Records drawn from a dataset
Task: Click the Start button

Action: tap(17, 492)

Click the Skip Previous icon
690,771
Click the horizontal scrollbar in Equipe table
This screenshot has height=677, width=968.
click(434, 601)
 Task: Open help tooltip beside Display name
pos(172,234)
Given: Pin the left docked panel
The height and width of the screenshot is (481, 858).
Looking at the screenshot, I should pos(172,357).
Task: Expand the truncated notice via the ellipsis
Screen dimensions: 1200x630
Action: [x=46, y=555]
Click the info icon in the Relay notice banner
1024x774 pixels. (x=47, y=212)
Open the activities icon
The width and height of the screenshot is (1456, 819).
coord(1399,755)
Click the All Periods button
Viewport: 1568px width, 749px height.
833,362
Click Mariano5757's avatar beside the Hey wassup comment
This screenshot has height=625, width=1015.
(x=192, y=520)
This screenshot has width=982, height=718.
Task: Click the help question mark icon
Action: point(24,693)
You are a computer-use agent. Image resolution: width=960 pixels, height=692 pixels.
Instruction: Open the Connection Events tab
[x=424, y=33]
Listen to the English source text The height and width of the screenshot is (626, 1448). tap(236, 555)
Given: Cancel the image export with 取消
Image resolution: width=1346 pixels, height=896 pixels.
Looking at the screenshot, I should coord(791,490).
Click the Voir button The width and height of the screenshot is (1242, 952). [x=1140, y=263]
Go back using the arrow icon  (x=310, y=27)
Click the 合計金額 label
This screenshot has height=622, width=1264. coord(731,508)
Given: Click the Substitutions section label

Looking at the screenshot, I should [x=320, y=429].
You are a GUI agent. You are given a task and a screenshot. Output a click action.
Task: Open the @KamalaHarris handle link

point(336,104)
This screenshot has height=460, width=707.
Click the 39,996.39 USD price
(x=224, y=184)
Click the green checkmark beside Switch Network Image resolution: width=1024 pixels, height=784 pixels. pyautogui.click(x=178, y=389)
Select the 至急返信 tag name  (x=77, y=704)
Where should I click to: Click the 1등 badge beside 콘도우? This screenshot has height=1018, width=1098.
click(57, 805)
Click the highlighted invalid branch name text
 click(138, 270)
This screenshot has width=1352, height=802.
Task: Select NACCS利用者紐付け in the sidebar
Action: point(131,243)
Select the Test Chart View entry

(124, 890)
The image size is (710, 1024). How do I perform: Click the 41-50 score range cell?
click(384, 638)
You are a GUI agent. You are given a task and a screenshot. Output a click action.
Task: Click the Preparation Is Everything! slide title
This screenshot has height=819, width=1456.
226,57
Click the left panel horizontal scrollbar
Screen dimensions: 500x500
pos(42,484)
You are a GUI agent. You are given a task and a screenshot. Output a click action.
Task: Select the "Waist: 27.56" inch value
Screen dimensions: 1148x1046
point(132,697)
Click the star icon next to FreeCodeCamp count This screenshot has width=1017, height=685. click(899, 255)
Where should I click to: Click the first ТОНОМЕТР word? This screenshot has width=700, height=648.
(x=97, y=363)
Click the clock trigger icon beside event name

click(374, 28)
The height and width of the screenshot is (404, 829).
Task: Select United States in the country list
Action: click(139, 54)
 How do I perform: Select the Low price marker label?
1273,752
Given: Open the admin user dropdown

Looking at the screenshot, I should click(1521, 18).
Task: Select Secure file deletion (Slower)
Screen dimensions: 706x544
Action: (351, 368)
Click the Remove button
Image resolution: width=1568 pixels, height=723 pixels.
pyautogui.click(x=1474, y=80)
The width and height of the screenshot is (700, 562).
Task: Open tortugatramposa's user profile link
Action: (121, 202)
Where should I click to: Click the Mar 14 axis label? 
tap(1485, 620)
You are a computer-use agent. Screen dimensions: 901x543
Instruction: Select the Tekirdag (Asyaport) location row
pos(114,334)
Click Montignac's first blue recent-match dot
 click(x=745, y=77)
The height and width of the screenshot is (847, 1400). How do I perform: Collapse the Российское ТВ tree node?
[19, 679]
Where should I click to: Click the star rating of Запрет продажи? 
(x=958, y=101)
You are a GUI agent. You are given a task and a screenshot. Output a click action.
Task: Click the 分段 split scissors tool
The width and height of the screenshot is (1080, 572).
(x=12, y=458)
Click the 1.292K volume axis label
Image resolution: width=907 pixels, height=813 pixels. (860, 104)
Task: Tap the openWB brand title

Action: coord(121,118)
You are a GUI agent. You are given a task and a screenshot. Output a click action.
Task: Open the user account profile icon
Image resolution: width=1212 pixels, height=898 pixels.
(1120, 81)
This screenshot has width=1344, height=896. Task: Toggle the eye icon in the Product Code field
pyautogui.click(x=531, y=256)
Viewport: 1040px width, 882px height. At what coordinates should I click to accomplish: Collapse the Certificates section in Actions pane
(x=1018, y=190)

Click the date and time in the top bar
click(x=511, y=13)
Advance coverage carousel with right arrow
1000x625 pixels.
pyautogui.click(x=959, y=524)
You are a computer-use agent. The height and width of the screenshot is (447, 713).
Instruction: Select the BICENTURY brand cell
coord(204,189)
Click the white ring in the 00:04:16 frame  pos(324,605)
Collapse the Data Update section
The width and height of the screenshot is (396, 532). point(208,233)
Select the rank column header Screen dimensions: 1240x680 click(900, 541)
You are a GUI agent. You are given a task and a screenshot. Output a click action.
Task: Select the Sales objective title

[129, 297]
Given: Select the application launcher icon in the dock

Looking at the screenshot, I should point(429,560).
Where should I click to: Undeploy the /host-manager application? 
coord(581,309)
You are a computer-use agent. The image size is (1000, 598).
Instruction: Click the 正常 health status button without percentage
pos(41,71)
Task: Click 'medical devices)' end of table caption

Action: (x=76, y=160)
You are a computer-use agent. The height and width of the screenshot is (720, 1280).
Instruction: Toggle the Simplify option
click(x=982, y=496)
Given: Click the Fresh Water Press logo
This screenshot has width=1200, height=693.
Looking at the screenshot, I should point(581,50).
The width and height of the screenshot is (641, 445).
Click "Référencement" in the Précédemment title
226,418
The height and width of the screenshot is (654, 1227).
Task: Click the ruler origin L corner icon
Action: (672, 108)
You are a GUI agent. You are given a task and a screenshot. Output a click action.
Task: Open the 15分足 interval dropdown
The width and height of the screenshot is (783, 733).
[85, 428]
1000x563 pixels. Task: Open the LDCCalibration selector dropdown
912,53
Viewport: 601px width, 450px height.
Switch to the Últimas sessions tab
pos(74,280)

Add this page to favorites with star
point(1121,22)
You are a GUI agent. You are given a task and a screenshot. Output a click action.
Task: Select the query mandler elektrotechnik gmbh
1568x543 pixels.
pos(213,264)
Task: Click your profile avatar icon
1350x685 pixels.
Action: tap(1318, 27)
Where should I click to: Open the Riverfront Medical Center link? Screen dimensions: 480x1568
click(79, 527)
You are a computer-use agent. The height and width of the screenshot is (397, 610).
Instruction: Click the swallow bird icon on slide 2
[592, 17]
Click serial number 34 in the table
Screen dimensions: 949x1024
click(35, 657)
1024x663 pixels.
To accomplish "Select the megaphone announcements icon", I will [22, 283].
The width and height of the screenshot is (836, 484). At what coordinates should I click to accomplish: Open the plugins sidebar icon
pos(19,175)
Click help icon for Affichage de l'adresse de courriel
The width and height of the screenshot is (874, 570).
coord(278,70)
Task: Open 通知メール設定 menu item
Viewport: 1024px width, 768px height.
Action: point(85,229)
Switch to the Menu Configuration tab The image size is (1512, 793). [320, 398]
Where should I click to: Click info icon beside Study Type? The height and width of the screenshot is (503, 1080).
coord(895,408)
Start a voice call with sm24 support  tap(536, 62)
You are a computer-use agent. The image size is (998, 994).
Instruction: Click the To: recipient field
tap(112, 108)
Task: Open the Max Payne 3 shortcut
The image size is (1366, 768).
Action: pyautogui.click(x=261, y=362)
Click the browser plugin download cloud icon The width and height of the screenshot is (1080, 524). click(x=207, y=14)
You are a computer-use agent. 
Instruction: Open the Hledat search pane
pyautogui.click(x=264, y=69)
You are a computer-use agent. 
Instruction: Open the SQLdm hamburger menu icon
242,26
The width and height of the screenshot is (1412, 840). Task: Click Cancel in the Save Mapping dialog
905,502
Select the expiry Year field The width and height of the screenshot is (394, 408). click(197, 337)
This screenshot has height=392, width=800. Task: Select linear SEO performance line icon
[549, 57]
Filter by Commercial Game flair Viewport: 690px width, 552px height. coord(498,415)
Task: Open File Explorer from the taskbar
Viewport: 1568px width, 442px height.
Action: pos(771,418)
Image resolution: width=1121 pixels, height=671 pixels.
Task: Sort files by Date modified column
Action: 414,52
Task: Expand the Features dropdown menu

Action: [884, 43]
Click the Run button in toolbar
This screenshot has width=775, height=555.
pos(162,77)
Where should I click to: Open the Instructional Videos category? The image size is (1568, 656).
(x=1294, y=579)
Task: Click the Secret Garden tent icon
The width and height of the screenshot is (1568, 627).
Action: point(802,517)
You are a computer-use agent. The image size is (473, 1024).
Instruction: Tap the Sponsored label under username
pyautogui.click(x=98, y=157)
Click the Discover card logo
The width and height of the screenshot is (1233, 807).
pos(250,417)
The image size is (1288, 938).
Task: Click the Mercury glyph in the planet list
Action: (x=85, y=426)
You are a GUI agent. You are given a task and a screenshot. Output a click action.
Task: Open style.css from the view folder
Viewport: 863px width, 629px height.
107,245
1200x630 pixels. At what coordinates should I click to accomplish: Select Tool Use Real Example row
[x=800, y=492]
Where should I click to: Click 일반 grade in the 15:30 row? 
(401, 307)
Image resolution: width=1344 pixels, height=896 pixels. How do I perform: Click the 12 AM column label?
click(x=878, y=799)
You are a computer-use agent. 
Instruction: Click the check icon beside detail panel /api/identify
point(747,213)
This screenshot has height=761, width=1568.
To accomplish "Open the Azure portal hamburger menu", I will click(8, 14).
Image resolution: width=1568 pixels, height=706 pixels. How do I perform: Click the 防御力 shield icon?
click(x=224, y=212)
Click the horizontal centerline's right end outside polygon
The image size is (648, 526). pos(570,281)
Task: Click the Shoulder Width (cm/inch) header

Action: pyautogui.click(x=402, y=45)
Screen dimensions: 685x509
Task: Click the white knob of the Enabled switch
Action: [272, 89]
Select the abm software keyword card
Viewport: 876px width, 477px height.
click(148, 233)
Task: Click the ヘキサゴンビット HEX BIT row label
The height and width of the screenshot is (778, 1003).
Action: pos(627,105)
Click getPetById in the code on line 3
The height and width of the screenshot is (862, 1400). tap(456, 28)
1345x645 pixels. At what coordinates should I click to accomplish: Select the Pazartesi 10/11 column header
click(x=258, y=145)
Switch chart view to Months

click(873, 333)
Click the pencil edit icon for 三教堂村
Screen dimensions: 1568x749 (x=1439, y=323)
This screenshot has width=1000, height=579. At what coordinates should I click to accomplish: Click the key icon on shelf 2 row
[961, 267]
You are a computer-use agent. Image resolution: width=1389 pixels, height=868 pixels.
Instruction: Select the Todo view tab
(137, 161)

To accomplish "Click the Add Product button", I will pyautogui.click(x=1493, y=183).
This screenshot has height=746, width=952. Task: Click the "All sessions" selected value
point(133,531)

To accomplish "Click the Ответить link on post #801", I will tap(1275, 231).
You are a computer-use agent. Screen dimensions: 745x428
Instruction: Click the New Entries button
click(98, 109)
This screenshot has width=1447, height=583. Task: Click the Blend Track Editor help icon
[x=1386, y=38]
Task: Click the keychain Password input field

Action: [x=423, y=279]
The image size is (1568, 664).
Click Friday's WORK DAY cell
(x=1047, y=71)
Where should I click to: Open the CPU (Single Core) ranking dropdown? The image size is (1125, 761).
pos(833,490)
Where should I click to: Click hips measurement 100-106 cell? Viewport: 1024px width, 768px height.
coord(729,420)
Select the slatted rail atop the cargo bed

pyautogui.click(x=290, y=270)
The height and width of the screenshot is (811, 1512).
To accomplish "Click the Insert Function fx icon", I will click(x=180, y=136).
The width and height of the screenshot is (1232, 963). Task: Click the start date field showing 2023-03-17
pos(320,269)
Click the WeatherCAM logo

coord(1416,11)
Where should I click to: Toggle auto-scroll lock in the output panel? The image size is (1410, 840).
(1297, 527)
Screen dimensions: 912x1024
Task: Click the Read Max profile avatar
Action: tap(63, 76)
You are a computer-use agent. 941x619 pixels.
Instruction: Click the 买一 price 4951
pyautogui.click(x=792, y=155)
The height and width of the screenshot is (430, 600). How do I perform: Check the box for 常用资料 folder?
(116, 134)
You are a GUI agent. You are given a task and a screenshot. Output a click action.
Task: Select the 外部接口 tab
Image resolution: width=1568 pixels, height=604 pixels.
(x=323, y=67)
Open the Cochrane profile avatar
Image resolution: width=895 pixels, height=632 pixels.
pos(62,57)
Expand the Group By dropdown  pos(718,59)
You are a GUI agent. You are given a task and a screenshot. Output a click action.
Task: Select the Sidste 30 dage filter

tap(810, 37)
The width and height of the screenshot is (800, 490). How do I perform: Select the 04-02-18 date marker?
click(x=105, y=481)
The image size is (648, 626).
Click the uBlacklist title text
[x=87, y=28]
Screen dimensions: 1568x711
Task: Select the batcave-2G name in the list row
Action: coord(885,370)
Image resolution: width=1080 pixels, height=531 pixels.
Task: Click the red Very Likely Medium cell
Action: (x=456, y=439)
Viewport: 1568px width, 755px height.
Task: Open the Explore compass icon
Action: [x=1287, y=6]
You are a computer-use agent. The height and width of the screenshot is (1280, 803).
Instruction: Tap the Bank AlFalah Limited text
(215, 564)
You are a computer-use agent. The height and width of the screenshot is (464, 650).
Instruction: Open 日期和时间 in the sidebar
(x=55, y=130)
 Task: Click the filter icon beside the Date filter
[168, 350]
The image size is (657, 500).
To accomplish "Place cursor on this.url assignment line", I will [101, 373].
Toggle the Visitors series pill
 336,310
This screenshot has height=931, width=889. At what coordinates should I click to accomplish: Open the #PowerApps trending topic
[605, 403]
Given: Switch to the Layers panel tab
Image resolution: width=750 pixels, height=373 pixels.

:: PROBLEM TO WORK ON ::
After reading each line of the data, give only the number of lines that include the word "arrow".

:: SOLUTION TO THE PROBLEM ::
2